In Memoriam Hon. Charles Froehlich Jr. By George Brewster Jr.
1928 – 2017
or those of you who saw the lengthy and descriptive life tribute to Charles Froehlich in The San Diego UnionTribune, it was easy to see why his family, friends and colleagues all enjoyed this man’s company. And thought of him as a “Renaissance man.” There isn’t the space here to devote to all of his activities — Google the tribute, or look at the SDCBA's website for the Legal Legend interview done with Justice Froehlich in 2009. In quick summary: After service in the Korean War, he graduated from Boalt Hall School of Law in 1956, and came to San Diego to practice law (principally corporations, civil litigation and tax). He was elected President of the San Diego County Bar Association in 1971, and appointed to the Superior Court in 1972 where he stayed for 10 years before going back into private practice. In 1988, he was appointed to the 4th District Court of Appeal and stayed until his retirement in 1995. He went back again into private practice, retiring in 2008. Interwoven within his legal accomplishments are many other interests, creating quite the tapestry. Bee keeper, avocado farmer, wine maker (mentored by Portuguese fishermen in Point Loma), student and supporter of the arts, including a stint as Board Chair of The Old Globe. All of this is in the life tribute — all, that is, except his role as Bar President. Justice Froehlich was Bar President from January to December 1971, when the bar consisted of 1,300 members.
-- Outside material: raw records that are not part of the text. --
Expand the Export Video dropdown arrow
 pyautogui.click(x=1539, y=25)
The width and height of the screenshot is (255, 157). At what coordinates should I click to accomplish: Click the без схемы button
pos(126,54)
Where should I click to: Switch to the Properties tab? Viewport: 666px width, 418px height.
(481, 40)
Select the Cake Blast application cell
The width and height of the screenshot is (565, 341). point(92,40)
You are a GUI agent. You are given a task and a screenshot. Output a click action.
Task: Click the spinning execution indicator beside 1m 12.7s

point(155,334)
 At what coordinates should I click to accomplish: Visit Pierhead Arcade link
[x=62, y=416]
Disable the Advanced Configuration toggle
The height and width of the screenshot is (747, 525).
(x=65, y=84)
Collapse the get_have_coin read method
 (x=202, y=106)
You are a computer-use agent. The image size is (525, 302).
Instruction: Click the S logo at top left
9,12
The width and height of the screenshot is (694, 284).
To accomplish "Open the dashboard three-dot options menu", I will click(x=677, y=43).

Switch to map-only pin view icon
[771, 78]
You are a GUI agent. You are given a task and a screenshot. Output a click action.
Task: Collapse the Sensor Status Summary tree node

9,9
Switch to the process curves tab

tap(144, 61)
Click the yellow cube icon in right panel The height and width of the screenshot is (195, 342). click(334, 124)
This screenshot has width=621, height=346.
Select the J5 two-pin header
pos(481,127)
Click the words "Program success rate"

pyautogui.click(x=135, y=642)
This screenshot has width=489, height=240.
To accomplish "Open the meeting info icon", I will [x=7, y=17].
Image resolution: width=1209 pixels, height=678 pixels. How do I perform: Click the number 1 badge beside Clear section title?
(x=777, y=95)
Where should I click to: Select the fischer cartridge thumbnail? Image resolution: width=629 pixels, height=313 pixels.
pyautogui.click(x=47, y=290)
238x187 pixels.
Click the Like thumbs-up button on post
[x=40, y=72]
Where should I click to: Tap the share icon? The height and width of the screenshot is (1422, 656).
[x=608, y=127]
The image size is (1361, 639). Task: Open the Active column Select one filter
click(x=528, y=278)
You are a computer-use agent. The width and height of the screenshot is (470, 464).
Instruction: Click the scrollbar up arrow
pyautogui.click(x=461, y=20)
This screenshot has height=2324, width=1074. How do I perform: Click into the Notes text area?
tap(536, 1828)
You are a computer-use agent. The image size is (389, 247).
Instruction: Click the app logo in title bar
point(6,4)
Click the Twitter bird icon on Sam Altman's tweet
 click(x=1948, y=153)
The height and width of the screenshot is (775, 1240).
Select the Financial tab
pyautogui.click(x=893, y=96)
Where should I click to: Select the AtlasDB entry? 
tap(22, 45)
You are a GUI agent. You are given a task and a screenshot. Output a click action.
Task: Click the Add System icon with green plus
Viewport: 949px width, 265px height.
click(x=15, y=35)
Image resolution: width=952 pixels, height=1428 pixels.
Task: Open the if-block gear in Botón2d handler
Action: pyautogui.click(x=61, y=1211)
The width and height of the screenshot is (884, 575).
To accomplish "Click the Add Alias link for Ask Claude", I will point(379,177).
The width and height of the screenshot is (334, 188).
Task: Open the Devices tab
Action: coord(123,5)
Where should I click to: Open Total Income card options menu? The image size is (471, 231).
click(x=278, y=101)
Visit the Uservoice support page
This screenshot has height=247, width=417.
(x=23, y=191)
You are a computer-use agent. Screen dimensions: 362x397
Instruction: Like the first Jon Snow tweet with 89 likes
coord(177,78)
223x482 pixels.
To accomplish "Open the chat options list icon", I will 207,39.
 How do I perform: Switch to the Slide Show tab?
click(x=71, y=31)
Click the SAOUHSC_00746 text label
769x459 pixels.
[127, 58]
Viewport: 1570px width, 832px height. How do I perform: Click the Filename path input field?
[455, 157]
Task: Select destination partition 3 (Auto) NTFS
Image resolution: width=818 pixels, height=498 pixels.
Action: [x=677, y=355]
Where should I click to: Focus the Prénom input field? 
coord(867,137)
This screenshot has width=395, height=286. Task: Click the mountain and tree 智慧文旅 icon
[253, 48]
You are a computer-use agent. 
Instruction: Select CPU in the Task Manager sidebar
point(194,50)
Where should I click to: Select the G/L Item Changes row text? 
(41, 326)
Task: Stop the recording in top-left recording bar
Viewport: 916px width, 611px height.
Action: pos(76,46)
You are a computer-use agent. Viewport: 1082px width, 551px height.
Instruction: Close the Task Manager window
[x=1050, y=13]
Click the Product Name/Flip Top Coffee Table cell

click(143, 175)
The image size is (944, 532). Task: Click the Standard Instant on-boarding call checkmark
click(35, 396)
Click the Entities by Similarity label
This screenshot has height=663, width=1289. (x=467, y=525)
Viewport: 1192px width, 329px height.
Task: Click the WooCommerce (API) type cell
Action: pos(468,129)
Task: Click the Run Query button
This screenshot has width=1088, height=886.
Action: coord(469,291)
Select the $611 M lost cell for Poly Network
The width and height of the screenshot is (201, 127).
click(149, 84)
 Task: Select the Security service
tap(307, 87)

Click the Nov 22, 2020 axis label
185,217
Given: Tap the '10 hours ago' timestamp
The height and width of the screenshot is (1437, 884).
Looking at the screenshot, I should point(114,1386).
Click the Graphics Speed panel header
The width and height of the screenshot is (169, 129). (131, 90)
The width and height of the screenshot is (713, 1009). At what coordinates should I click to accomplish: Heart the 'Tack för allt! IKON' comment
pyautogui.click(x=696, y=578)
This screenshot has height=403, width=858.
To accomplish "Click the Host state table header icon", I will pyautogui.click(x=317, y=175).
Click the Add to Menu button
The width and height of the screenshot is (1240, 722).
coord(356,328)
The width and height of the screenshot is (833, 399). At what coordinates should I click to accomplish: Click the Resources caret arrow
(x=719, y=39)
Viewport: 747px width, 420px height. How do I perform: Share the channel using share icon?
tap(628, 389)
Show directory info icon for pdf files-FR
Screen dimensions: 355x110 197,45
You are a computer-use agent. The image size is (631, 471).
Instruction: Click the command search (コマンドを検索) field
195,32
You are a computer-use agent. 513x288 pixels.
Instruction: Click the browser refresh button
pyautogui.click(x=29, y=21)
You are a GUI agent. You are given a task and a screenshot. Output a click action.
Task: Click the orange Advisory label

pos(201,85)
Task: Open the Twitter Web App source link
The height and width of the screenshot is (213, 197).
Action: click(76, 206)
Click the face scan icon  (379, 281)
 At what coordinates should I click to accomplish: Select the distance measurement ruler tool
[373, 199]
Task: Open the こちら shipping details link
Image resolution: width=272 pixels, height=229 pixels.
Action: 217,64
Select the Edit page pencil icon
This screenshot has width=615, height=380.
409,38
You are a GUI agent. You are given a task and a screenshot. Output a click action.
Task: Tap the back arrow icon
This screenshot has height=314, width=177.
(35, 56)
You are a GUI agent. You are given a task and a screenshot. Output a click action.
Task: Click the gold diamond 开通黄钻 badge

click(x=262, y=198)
As was the custom, he wrote a regular President’s Page for the bar’s monthly magazine, DICTA, and through these columns he offered, to use his words, “devoted attention” to legal services for the poor, educational programs
for bar members, Defender’s Inc., money for the fine arts, jail conditions (through a Jail Subcommittee of the Bar’s Criminal Justice Committee) and the California Rural Legal Assistance program. During his year as bar president he welcomed the State Bar Convention held in San Diego that year, and acknowledged that the securing of a new bar building had eluded him.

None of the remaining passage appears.